Work order
Beginning with the line that holds "725x304 pixels." and ending with the last line of the entries, please output each line exactly, apart from any pictures.

Available records
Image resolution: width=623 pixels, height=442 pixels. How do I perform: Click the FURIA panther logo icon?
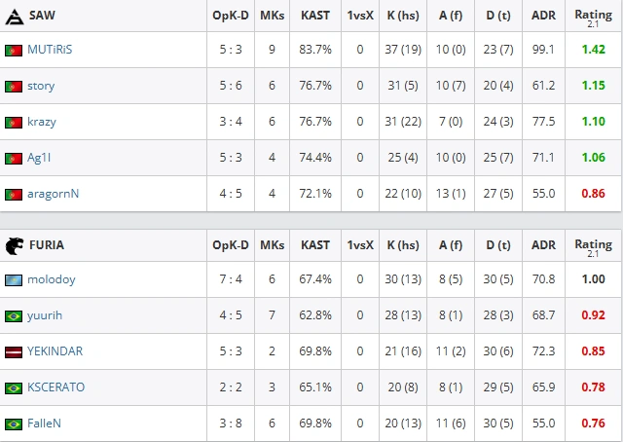15,245
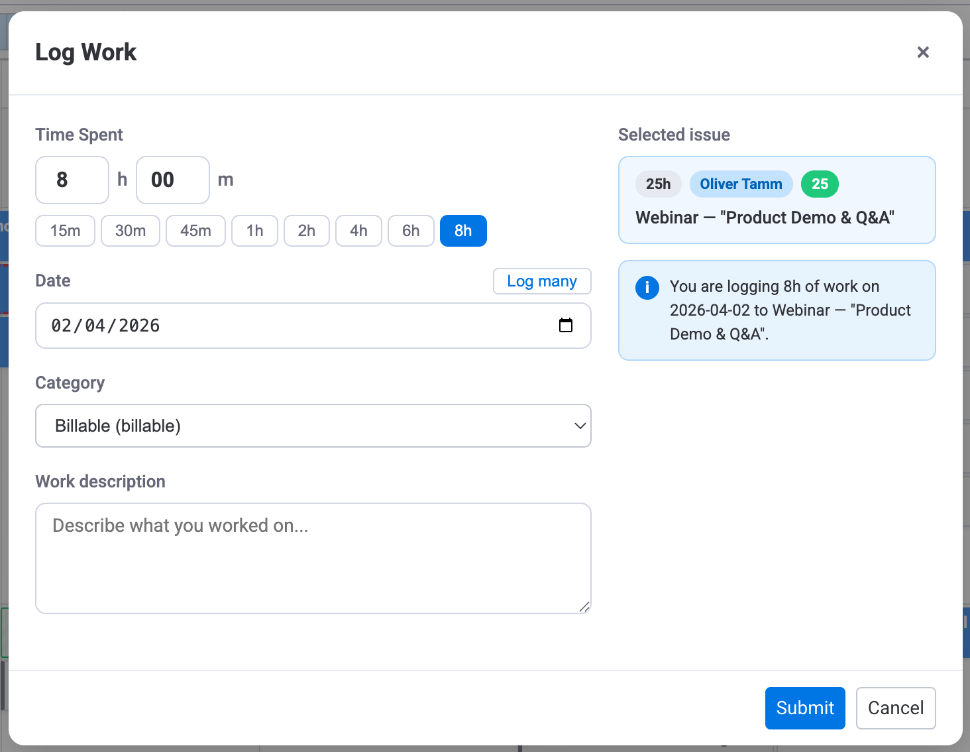Click the 25h estimate badge
Image resolution: width=970 pixels, height=752 pixels.
(x=658, y=184)
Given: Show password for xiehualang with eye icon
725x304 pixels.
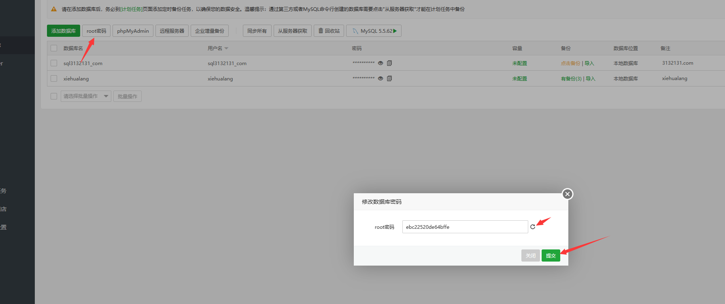Looking at the screenshot, I should tap(381, 78).
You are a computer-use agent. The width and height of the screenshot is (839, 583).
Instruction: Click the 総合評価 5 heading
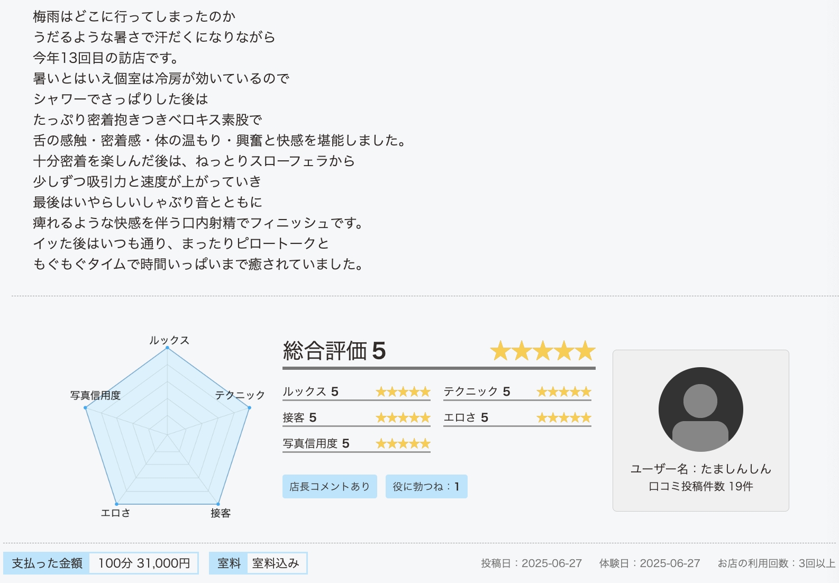tap(334, 351)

Output of the task
725x304 pixels.
Looking at the screenshot, I should tap(381, 78).
You are a computer-use agent. The width and height of the screenshot is (839, 583).
Instruction: Click the 総合評価 5 heading
tap(334, 351)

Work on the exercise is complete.